Por falar em Venezuela, Nicolás Maduro já foi presente ao juiz. No telefonema que fez, o único a que tinha direito, ligou a José Sócrates para pedir aconselhamento jurídico. – Tens de começar por dizer que a Venezuela não é tua, pá. É de um amigo de infância – recomendou. Depois apresentas uma série de recursos, o teu juiz tem 92 anos, faz os recursos em letra pequenina, tipo aquela na publicidade, que não querem que se leia – continuou. Mais à frente, troca de advogado como quem troca de camisa ou de fato de treino no teu caso -concluiu.
Sim, o novo advogado de José Sócrates não pode estar presente por estar doente, inclusivamente internado. A juíza, que já não pode com Sócrates, ainda deve ter pensado transferir o Tribunal para a enfermaria 2, mas acabou por deixar-se estar. Escolheram, em vez disso, uma advogada oficiosa, mas que já renunciou por “objecção de consciência”, na medida em que é militante do Chega. Já é o segundo defensor oficioso de Sócrates que não vê bem. Esta senhora doutora diz que se pronunciou muito criticamente sobre José Sócrates e por isso não pode defender.
É uma atitude nobre. Mas se vamos ter de encontrar alguém que nunca disse mal de Sócrates, então é melhor anular o julgamento. Nem a mãe o pode defender, porque ele só lhe tem dado problemas, o diabrete. Sócrates vai agora escolher um advogado que ainda não nasceu. Temos de esperar que o bebé nasça numa ambulância, cresça, vá para Direito, depois para a Ordem dos Advogados e pronto. A juíza só tem de suspender o julgamento por 20 e tal anos.
Voltando a Maduro… terá ouvido os conselhos e na primeira sessão do seu julgamento disse ao Tribunal que este não tinha legitmidad, porque no tiene jurisdicción! O juiz, que tem 92 anos e se assusta quando bate com o martelo porque não se lembra que foi ele, lá lhe disse “queres é ser julgado na Venezuela”. – Qual Venezuela! – terá gritado Maduro – “hombre, quero é ser julgado em Portugal!

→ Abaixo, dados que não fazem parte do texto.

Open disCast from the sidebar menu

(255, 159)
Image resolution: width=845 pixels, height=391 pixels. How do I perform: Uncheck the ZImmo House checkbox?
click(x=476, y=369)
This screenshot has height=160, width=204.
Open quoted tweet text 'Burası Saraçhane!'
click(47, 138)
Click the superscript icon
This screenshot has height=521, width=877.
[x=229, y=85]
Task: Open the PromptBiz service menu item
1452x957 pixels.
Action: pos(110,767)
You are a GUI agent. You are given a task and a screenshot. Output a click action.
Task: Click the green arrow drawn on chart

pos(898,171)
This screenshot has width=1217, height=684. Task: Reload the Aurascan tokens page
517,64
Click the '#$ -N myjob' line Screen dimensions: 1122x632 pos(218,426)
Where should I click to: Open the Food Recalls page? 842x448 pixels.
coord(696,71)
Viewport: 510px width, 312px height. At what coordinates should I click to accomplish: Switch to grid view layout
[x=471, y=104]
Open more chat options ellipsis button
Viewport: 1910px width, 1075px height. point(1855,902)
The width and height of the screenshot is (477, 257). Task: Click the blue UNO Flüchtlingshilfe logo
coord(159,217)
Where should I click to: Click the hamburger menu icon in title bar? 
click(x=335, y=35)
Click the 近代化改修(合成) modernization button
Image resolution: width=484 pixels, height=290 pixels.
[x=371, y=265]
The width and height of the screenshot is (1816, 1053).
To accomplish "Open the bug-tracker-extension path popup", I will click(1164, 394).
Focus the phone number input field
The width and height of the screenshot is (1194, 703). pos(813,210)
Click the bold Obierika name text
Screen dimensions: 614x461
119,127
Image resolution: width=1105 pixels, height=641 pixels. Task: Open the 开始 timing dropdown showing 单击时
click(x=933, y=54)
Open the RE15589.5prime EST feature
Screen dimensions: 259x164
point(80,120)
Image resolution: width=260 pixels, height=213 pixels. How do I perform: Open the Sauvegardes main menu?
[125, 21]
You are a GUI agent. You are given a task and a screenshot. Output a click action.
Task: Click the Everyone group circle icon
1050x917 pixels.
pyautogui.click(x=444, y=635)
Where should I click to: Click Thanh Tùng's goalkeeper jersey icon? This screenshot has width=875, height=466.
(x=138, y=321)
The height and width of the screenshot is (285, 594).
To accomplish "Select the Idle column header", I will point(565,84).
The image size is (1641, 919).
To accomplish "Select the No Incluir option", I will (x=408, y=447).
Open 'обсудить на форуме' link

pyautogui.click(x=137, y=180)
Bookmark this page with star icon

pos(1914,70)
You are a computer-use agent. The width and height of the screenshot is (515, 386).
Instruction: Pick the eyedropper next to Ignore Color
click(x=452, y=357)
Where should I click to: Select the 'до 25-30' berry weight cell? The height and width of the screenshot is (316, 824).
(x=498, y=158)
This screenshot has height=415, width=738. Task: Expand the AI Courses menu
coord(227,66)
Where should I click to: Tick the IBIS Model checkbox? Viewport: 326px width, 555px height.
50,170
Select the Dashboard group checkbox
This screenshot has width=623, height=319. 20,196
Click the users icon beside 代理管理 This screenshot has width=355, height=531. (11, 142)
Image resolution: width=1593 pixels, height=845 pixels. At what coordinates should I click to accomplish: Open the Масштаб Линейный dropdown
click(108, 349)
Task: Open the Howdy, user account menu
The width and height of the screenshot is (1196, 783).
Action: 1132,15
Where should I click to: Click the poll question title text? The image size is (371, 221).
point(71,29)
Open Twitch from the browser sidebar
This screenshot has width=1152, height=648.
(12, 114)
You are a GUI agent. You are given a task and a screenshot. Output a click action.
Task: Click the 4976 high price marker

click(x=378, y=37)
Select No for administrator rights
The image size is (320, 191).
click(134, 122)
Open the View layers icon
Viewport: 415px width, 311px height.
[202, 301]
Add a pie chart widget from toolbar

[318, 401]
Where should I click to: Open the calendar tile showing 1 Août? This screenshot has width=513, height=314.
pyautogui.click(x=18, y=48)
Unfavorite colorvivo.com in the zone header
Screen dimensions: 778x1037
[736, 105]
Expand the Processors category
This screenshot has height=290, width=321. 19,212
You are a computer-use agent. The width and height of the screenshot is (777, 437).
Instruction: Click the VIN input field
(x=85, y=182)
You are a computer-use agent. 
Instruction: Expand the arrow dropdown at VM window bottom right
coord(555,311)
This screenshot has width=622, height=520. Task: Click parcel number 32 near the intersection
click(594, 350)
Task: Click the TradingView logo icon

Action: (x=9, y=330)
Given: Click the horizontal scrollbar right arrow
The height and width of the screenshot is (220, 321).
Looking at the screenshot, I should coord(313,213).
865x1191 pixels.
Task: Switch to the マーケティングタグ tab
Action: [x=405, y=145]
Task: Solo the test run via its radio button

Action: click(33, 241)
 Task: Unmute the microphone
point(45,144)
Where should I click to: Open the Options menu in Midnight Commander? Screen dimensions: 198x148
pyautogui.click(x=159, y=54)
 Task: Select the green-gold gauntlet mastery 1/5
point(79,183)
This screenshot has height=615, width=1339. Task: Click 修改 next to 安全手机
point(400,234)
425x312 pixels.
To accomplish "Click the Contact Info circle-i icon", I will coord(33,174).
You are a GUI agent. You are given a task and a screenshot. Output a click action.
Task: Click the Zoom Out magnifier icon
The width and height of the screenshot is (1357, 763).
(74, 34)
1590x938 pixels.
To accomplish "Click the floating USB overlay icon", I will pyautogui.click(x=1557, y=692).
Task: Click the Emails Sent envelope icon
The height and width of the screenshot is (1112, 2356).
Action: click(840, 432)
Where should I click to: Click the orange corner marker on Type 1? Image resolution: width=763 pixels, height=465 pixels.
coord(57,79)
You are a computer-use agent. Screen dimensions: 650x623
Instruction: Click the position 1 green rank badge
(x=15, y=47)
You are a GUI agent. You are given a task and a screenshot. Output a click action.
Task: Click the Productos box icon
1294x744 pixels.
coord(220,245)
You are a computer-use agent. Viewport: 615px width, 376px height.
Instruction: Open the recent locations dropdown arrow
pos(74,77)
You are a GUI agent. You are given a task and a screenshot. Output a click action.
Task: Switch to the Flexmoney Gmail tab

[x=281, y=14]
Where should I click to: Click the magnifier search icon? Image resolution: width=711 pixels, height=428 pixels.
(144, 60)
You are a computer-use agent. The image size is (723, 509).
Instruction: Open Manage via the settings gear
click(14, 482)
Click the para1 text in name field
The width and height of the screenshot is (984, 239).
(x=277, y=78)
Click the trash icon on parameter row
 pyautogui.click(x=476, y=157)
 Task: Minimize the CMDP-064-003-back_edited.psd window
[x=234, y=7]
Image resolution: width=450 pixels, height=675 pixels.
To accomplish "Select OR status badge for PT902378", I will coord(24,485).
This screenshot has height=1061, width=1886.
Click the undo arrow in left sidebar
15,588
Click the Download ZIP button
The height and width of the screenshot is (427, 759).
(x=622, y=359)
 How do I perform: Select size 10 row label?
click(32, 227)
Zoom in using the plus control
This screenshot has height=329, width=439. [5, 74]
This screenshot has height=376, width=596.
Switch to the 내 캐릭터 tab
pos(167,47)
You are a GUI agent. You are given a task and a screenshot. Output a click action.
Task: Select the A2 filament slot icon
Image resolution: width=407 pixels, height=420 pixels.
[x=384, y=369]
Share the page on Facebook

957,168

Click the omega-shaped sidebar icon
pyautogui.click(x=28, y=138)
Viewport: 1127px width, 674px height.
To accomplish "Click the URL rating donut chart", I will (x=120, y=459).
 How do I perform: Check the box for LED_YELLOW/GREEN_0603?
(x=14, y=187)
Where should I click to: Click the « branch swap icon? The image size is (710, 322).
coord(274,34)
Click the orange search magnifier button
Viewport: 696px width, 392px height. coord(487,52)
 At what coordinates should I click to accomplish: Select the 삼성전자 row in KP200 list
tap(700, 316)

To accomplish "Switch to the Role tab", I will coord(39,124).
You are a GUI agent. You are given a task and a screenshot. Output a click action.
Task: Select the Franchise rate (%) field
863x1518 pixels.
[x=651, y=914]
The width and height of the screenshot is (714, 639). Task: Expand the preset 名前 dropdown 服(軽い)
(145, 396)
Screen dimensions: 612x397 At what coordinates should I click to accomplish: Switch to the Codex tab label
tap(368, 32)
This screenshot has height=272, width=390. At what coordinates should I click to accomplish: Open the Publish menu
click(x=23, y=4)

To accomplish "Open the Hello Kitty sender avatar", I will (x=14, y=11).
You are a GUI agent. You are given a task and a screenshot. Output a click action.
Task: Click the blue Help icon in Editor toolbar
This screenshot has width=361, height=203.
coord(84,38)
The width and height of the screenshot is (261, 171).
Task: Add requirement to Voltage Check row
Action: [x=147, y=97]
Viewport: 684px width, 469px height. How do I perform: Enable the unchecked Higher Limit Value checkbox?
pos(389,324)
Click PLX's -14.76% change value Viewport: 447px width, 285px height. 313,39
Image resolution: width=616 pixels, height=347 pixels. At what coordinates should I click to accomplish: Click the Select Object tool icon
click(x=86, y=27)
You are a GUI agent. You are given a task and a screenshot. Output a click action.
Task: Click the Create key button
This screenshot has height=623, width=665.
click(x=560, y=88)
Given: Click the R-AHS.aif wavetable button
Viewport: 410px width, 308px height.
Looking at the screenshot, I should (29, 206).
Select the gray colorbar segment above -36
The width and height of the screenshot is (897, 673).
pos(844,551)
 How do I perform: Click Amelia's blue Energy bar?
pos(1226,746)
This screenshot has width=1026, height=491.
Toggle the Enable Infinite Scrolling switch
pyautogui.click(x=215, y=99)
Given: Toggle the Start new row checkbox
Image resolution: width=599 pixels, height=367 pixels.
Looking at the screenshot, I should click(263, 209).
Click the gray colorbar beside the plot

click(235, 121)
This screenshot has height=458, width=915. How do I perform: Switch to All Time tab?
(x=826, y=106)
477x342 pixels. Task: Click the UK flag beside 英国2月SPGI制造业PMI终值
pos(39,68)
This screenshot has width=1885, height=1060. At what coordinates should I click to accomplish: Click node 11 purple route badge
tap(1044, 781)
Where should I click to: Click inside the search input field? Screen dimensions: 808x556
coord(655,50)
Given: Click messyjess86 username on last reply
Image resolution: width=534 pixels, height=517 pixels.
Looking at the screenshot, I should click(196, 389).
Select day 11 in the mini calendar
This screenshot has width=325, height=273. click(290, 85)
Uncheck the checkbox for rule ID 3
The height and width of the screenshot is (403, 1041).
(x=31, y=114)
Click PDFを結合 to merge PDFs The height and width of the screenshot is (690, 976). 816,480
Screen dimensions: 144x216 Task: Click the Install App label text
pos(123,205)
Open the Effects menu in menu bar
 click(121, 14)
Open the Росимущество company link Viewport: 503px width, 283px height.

Também teve azar, reconheça-se. Em Portugal, Maduro tinha sido ontem de manhã presente ao juiz e à tarde já estava na Venezuela a oprimir outra vez. Só tinha de se apresentar de quinze em quinze dias na esquadra da GNR de Caracas. Se não pudesse ir ele, bastava mandar alguém para dizer que ele não podia.
Por fim, uma actualização da corrida presidencial. É hoje o debate televisivo entre os 11 candidatos. Pena não se arranjar mais 11 e resolvia-se isto de outra forma, no estádio do Algarve. Mas o debate fica para a próxima.